The data:
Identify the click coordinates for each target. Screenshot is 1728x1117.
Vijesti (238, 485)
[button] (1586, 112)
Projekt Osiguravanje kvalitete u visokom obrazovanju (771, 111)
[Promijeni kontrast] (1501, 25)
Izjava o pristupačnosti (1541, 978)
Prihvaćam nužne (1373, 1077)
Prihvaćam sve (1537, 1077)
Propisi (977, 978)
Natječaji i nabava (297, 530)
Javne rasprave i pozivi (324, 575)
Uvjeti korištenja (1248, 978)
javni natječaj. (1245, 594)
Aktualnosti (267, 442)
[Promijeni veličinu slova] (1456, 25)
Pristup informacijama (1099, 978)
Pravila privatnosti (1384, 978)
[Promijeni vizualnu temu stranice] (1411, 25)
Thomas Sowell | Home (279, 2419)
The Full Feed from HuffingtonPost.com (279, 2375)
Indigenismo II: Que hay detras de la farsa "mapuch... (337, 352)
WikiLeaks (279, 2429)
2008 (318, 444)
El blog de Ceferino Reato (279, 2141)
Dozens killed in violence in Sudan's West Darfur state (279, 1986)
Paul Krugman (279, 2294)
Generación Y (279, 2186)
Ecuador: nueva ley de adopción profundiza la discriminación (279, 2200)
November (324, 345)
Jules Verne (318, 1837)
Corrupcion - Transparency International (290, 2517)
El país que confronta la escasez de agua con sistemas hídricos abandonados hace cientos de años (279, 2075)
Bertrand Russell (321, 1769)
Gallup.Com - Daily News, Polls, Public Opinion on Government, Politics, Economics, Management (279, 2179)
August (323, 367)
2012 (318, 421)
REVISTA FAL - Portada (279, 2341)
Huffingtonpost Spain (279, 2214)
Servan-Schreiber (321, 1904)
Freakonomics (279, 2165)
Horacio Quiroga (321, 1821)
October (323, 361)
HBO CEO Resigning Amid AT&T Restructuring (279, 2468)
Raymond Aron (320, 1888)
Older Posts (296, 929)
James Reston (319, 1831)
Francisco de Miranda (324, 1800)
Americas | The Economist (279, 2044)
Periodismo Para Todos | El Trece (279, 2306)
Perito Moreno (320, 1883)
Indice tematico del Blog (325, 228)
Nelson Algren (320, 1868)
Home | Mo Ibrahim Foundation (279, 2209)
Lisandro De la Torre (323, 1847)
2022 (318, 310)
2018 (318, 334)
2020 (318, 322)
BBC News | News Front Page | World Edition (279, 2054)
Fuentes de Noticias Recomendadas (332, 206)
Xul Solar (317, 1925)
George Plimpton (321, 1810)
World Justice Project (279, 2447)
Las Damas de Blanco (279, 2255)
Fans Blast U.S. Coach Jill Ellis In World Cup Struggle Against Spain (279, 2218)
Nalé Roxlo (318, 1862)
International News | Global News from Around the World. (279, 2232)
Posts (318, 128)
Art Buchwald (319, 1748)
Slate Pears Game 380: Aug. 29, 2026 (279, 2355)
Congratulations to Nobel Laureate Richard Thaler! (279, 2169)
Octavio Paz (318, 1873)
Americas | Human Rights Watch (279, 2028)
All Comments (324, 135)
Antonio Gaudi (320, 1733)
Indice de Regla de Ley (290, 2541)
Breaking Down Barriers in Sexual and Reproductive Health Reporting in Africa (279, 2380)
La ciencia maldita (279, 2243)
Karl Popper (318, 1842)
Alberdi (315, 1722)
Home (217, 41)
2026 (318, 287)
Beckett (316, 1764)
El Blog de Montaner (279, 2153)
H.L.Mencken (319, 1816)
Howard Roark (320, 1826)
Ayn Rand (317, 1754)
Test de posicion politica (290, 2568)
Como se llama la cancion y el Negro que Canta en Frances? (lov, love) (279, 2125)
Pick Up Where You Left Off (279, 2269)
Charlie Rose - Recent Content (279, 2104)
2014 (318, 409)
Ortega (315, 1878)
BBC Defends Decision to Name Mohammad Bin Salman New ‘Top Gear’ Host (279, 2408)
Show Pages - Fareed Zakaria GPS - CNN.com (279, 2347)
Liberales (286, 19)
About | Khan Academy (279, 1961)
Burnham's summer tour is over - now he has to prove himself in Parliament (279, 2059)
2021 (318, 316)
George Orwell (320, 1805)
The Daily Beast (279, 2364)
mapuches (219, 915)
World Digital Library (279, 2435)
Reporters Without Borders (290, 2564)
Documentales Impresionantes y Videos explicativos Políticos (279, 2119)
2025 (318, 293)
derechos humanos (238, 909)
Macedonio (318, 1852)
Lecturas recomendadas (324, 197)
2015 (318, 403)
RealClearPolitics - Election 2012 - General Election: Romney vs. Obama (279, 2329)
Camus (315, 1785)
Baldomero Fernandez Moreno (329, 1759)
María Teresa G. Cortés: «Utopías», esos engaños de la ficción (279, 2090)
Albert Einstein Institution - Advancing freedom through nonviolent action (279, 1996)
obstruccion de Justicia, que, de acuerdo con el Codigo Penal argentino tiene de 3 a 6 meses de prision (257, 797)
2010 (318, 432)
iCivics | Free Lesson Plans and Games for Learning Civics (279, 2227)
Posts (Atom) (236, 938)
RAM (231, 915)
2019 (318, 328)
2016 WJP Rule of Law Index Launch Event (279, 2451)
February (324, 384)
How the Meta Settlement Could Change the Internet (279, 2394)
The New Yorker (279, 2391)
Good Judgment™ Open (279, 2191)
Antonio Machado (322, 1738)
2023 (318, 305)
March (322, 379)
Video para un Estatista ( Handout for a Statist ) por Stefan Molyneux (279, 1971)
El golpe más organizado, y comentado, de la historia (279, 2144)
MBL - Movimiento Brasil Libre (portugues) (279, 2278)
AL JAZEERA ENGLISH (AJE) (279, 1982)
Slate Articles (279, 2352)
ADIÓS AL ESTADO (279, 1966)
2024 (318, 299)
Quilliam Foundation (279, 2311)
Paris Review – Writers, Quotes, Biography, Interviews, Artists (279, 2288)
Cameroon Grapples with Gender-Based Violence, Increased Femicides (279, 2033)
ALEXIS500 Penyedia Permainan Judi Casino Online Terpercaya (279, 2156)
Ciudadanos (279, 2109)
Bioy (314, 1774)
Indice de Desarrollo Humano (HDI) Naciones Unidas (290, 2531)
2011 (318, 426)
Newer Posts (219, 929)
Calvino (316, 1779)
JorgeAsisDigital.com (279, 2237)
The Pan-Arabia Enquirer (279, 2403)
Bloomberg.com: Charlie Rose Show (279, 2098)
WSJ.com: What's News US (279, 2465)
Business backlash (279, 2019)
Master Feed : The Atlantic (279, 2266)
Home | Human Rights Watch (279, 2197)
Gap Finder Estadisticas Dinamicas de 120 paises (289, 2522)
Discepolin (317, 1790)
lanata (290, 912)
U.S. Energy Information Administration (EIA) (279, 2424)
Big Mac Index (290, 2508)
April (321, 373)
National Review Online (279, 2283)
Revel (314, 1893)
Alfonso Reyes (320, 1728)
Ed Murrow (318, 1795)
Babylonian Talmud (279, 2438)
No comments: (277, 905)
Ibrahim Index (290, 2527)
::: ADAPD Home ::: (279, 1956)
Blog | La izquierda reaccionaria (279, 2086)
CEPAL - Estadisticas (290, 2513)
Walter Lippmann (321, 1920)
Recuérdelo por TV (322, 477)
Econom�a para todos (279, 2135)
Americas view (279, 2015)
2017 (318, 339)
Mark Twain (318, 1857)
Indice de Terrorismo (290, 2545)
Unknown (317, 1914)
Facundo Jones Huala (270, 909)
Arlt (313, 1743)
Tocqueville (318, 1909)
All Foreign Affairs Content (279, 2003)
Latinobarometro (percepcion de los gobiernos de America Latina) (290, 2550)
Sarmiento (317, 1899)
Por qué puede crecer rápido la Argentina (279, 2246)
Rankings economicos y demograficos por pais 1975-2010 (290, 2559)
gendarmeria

Exercise prompt:
For the records given here, say how many lines hold the string "Estadisticas", with no further words.

Written answer:
2